Collected data entries
···
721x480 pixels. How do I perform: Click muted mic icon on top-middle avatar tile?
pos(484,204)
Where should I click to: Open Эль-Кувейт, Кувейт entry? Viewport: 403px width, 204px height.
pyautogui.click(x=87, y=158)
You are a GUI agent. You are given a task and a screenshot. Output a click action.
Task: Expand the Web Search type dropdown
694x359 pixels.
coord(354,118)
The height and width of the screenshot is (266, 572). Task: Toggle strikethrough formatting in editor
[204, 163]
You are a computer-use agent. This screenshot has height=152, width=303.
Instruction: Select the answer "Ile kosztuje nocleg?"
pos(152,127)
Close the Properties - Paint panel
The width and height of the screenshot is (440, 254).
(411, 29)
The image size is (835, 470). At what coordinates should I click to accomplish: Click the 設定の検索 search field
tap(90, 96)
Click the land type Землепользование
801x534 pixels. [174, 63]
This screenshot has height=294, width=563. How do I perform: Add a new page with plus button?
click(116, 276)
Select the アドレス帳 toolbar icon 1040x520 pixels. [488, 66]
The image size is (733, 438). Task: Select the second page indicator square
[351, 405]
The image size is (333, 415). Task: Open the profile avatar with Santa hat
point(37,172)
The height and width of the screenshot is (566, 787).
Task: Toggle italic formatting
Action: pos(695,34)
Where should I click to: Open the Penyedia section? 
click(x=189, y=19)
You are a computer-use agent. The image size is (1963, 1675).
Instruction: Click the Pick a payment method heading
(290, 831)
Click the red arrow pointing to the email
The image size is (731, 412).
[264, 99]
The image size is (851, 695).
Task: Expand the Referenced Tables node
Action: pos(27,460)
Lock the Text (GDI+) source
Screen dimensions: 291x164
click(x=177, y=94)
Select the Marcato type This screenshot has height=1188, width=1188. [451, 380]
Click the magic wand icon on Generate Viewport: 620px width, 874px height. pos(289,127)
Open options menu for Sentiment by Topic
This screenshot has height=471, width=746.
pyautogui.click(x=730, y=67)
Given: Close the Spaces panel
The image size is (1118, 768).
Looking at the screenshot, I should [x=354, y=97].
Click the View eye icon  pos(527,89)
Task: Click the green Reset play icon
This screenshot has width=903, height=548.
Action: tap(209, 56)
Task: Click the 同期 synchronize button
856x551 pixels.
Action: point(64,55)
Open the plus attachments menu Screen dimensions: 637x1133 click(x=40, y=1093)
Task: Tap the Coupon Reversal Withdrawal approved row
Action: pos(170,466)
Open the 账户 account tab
···
Description of the task:
Check each line of the data above for the word "Close", then state how many lines have it. Give the number alone.

Solved exercise:
2